Hal tersebut disampaikan Wali Kota Tanjungpinang, H. Lis Darmansyah, usai melakukan pertemuan lanjutan dengan Direktur Jenderal Penetapan Hak dan Pendaftaran Tanah Kementerian ATR/BPN, Asnaedi, Jumat (24/4).
Dalam pertemuan itu, Lis didampingi Sekretaris Daerah Zulhidayat serta Kepala Kantor ATR/BPN Kota Tanjungpinang, Yudi Hermawan.
Lis menjelaskan, relokasi RSUD Tanjungpinang diusulkan sebagai bagian dari tindak lanjut hasil Inventarisasi Penguasaan, Pemilikan, Penggunaan, dan Pemanfaatan Tanah (IP4T) yang telah dilakukan sebelumnya.
“Relokasi Pembangunan RSUD Tanjungpinang kita ajukan untuk mendapatkan tempat, atau lokasi yang lebih representatif. Sekaligus sebagai tindak lanjut hasil pelaksanaan IP4T, terhadap sertifikat 871 dan 873,” ujar Lis.
Menurutnya, rencana relokasi tersebut telah melalui berbagai pertimbangan matang, termasuk dari sisi efektivitas dan efisiensi pembangunan.
“Usulan relokasi pembangunan RSUD Tanjungpinang yang dibiayai dari APBN disampaikan setelah melalui berbagai pertimbangan serta dipandang lebih efektif dan efisien,” tambahnya.
Dalam kesempatan itu, Lis juga menyoroti persoalan lahan yang ditemukan dalam pelaksanaan IP4T, terutama terkait keberadaan permukiman masyarakat di dalam kawasan Hak Guna Bangunan (HGB).
Ia menilai, kondisi tersebut harus segera ditangani agar tidak menimbulkan persoalan hukum di kemudian hari.
“Harus ada kepastian hukum yang dapat diimplementasikan di lapangan.
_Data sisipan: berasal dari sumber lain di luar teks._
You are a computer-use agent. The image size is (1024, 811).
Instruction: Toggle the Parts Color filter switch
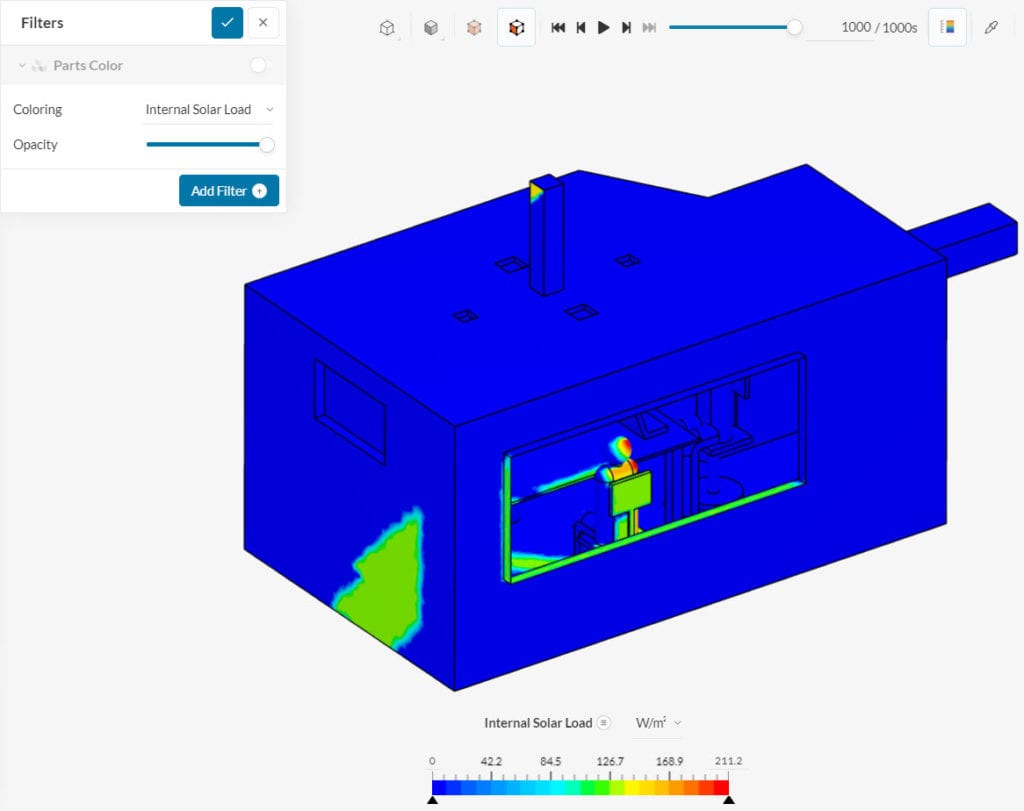(x=259, y=62)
Apakah keberadaan tempat tinggal masyarakat dalam HGB dapat divalidasi, atau perlu ada langkah penyelesaian lainnya,” tegasnya.
Selain itu, Pemko Tanjungpinang juga mengusulkan adanya penyesuaian Rencana Detail Tata Ruang (RDTR) agar selaras dengan kondisi di lapangan.
Lis menyebut, tumpang tindih kepemilikan lahan menjadi salah satu kendala utama dalam mendorong pembangunan dan investasi di daerah.
Saat ini, Pemerintah Kota Tanjungpinang tengah mematangkan proses administrasi lanjutan dari hasil IP4T guna memastikan kepastian hukum atas lahan yang berpotensi dimanfaatkan untuk kepentingan publik.
Lis optimistis pembangunan RSUD di lokasi baru dapat segera direalisasikan.
“Banyak permasalahan kepemilikan lahan, termasuk yang berada dalam HGB. Ini kita carikan solusinya, dan harus ada kepastian hukum untuk itu. Untuk pembangunan RSUD, kita menemukan lokasi yang lebih representatif. Jika tidak ada halangan, tahun depan sudah mulai dibangun,” ungkapnya.
Ia juga mengungkapkan bahwa hasil konsultasi dengan Kementerian ATR/BPN mendapatkan respons positif.
“Respon kementerian sangat positif. Ini menjadi langkah strategis dalam pelaksanaan pembangunan, dan investasi di daerah,” tutur Lis.